By the time my father grew up he had had enough mental, emotional and physical abuse so he decided to join a church to try something else. He was also mad at his dad because he wouldn't let him go to college even though he was a straight A student and in Junior high had gotten the highest grades in math and penmanship in the state of Washington. I remember being psychologically tortured by my father until I cried at about 8 or 9 years of age because I did not inherit my father's penmanship skills. I wasn't an artist( mostly because I had been left handed and forced to become right handed). The end result was that I am mostly ambidextrous now even though I continue to write with my right hand. However, my father had learned from his experience to never discipline me physically, only my mother was allowed to do that. This resulted in a very strange experience for me in that I am much more upset by what people say to me than I am if they actually hit me. I have found this tricky to deal with in my life.

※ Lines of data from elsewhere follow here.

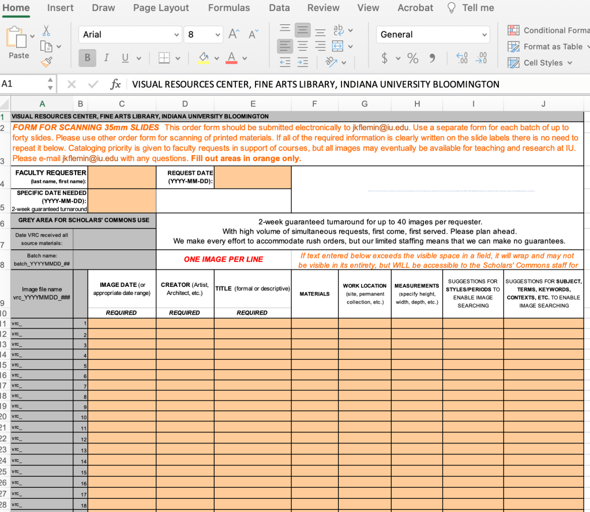Click the Format as Table button
The image size is (590, 512).
pyautogui.click(x=548, y=46)
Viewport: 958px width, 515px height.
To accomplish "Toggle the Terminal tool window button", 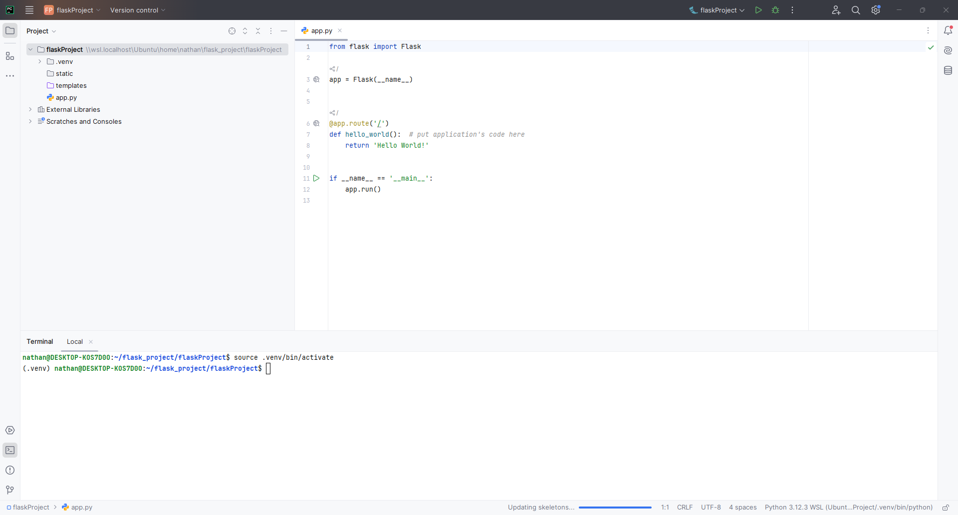I will coord(10,450).
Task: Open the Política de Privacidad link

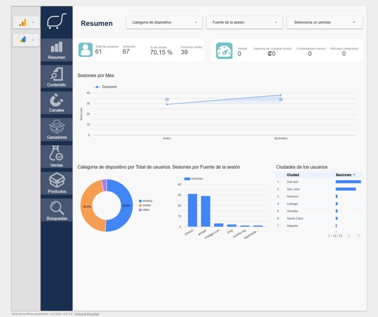Action: (87, 314)
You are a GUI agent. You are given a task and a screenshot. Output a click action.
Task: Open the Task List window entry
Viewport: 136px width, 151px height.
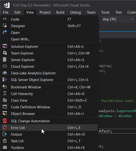click(x=49, y=141)
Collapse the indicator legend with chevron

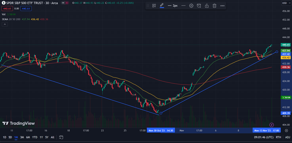(5, 24)
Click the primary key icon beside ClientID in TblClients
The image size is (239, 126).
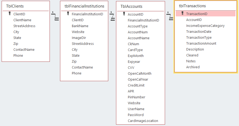click(10, 14)
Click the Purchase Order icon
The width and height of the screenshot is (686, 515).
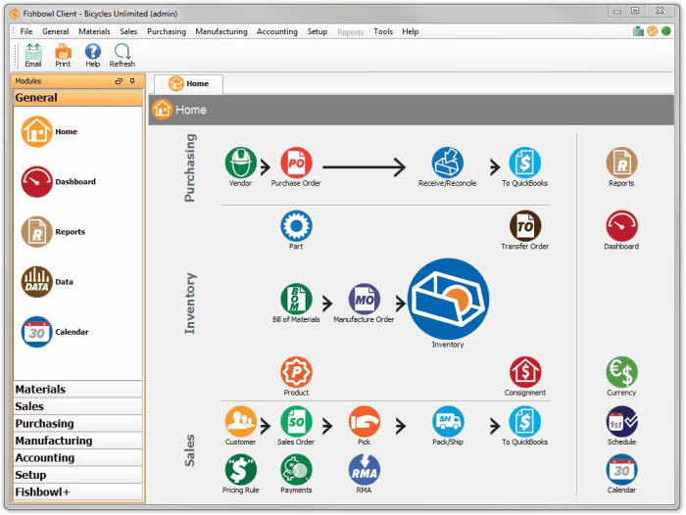coord(296,164)
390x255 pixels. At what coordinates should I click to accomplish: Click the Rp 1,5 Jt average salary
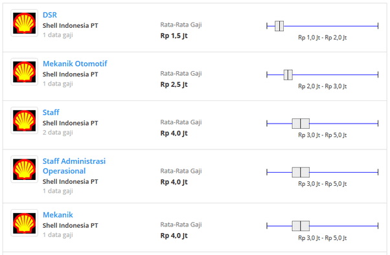[x=174, y=36]
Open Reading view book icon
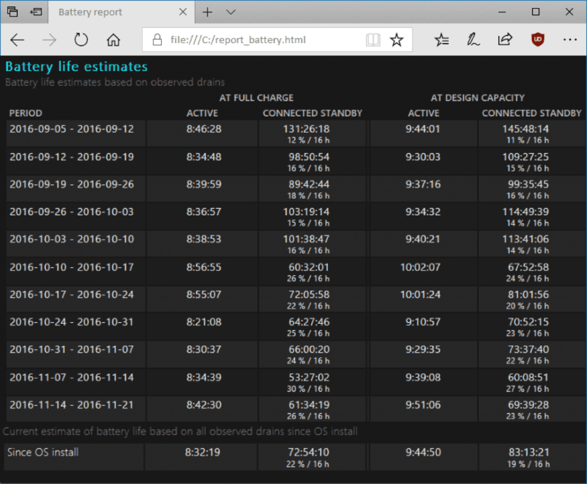The height and width of the screenshot is (484, 587). (373, 40)
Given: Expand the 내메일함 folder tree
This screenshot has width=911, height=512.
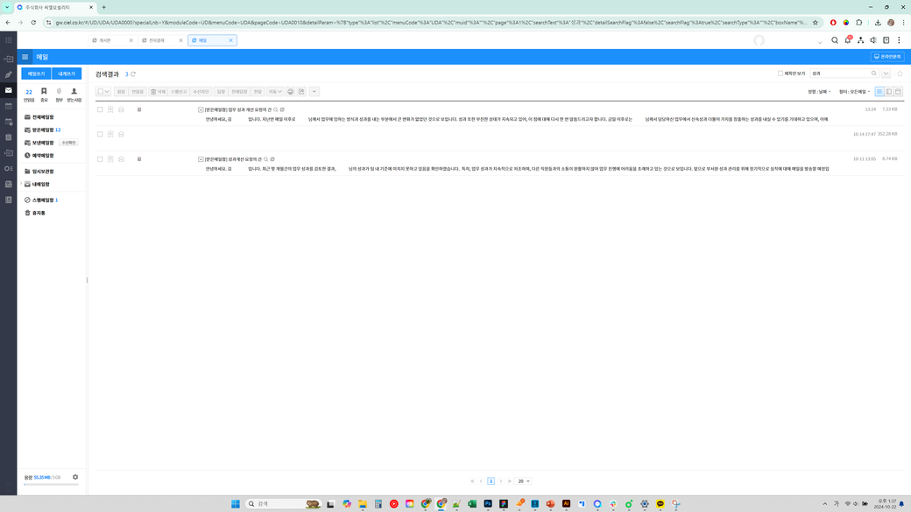Looking at the screenshot, I should (x=22, y=185).
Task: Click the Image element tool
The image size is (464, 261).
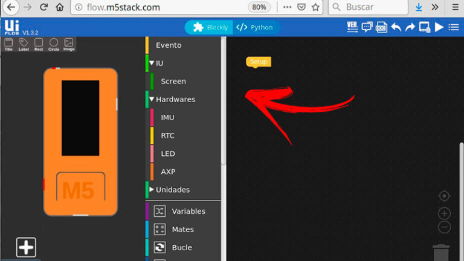Action: pos(69,44)
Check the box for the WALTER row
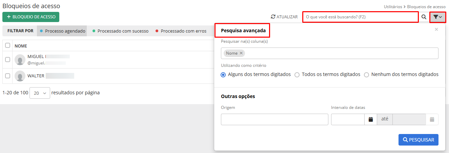The height and width of the screenshot is (153, 449). pyautogui.click(x=7, y=76)
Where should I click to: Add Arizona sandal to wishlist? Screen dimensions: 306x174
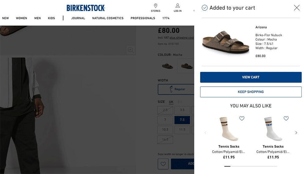click(163, 164)
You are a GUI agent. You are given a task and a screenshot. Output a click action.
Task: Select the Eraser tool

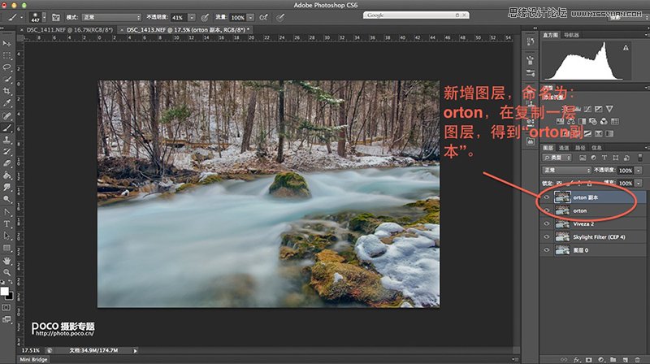point(7,162)
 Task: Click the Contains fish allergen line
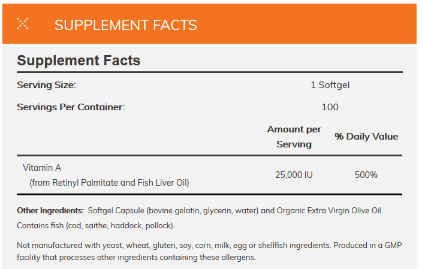96,225
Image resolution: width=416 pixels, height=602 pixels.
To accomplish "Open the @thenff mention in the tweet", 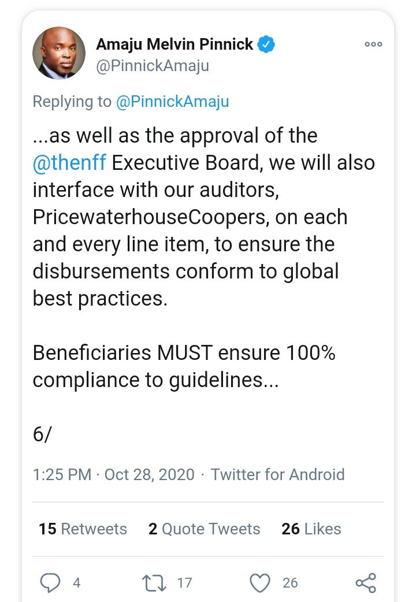I will coord(69,163).
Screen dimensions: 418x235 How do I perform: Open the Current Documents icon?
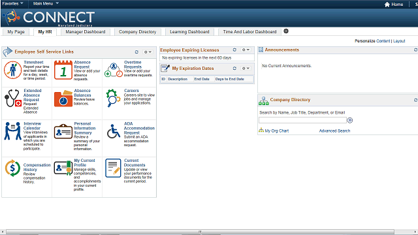113,168
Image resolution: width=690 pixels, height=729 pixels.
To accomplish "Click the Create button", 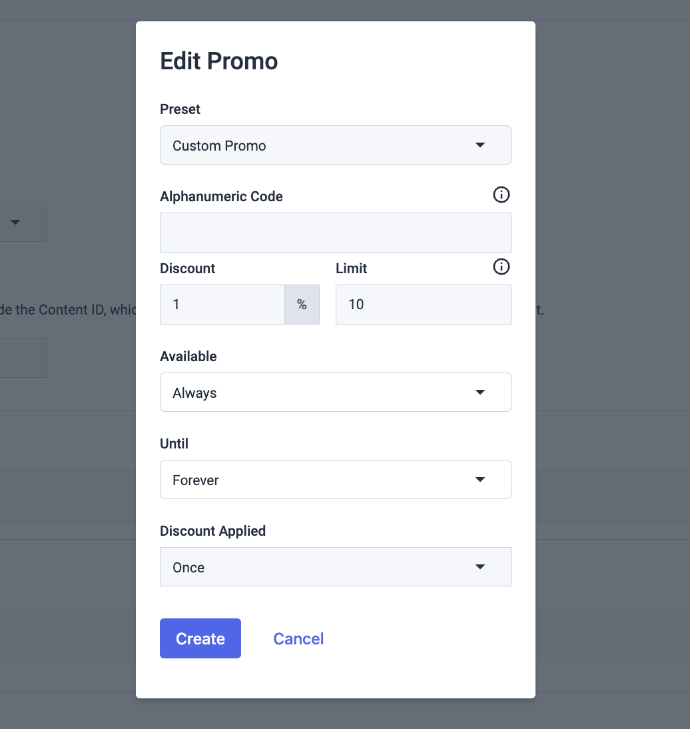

What I most love about the family traditions that I was given and inherited is a very deep love of nature. Like my Grandfather my religion is the wilderness. I think it is because nature is real and I find most people in religions to be mostly self deluded like drug addicts tend to be. Therefore, when I deal with churchgoing people I'm as skeptical of them automatically as I am of obvious homeless alcoholics and drug addicts. Only the churchgoing people tend to be much worse because they tend to be so extremely self deluded that often they are a danger to both themselves and to society without knowing it. So I find them the scariest single segment of society for this. Ministers that molest women and children of all religions are just symptomatic regarding the truth of what I'm saying.

Relatives recently sent me a large box of photos that date back as far as 1900. Though many of the people and the meanings and relationship have since vanished, still I can recognize grandfather, grandmother, aunts and uncles and all their kids from birth on to the present. Since many of these photos I hadn't seen since I was about 4 years old with my father's mother(grandma) I saw them all in a completely new light since I am not 4 anymore but almost 60.